Space snippets: First Chang’e samples, Starship ‘lands’, Starliner docks

Chang’e 6 samples go to space

Reports from China indicate the Chang’e 6 mission is heading back to Earth with 2kg in rock samples taken from the far side of the Moon.

The samples have been returned to the Chang’e 6 orbital module which is expected to parachute into China’s northern deserts on June 25 where the China National Space Administration will retrieve the capsule and pry open its sample canister.

The samples are expected to be volcanic in nature, but as none have ever been retrieved from the Moon’s far side, scientists are eagerly awaiting the chance to get their hands on samples.

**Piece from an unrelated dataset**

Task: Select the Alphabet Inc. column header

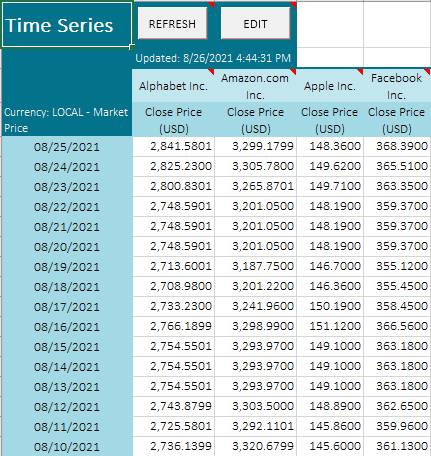Action: pos(173,86)
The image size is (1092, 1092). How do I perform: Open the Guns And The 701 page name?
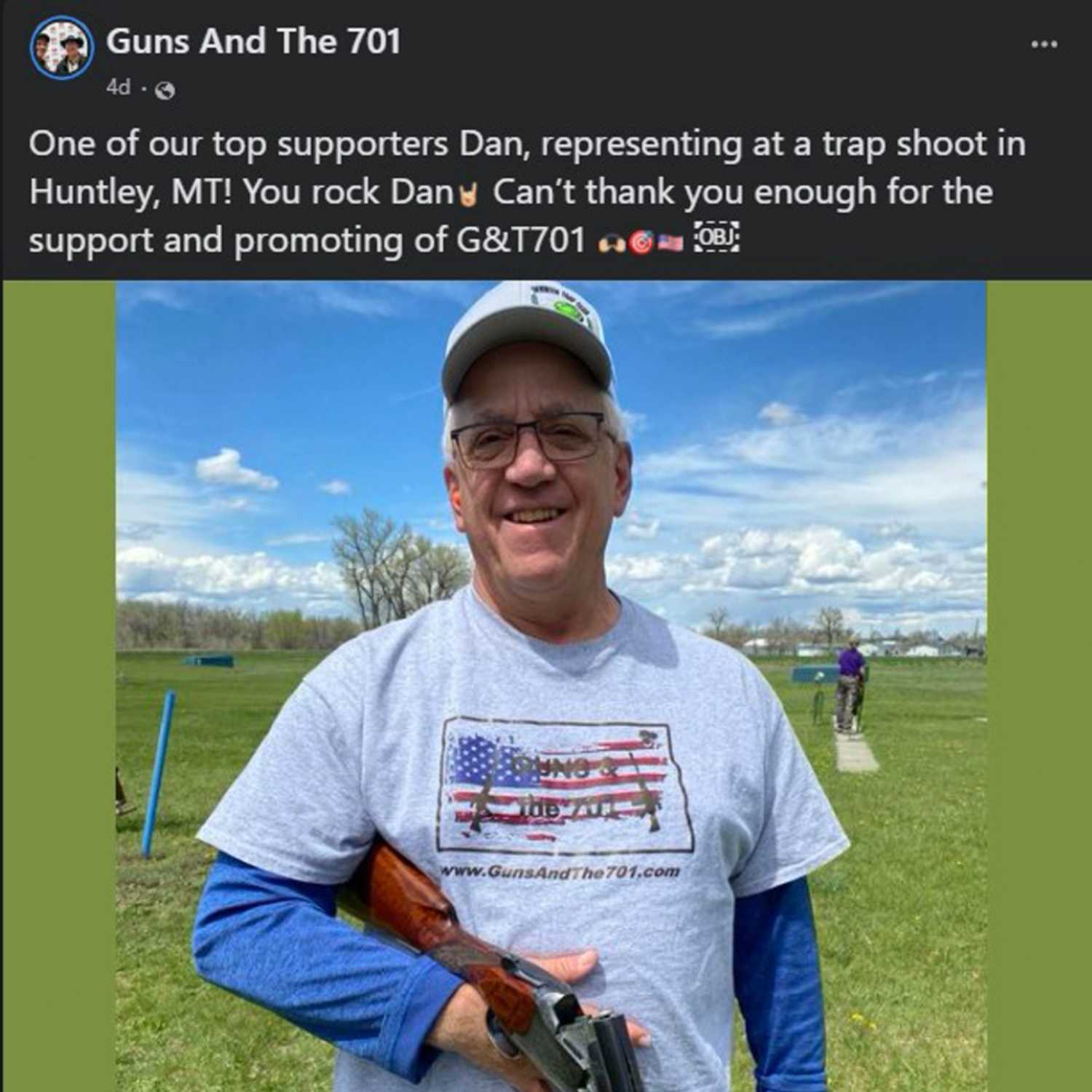tap(253, 41)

When NASA brought dust samples back from the Bennu asteroid it took them months to open the canister.

Starship ‘lands’ in ocean splashdown

SpaceX’s Starship has successfully soft-landed in the Indian Ocean, a vital milestone for Elon Musk’s spacefaring company.

This fourth integrated test flight of Starship was the first to see the rocket successfully recovered. On the previous three tests the ship either disintegrated in space or was destroyed by SpaceX after launch.

Despite the loss of surface tiles and some damage to one of Starship’s forward flaps on re-entry, the ocean landing is a crucial step for SpaceX. The company is contracted to deliver a modified Starship as the landing vehicle for NASA’s upcoming Artemis III mission, which will return astronauts to the Moon’s surface.

That requires SpaceX to progress from successful ocean splashdowns to safe terrain landings in a series of tests.

Posting on his social media platform X, Musk said “a newer version of Starship has the forward flaps shifted leeward [downwind]. This will help improve reliability, ease of manufacturing and payload to orbit”.

Boeing Starliner finally docks with ISS

Astronauts Butch Wilmore and Suni Williams boarded the International Space Station following the successful launch of Boeing’s Starliner space capsule on a United Launch Alliance Atlas V rocket earlier this week.

Beset by delays after faults were detected on both the Starliner capsule and the ULA rocket and launch sequence, the crew flight test finally launched on Wednesday 5 June just before midday local time.

The vehicle, which is effectively a space taxi designed to ferry astronauts between the ISS and Earth’s surface, docked with the station at 1.34pm USEDT on Thursday, with the astronauts boarding about two hours later. They will spend a week on the ISS before returning to Earth.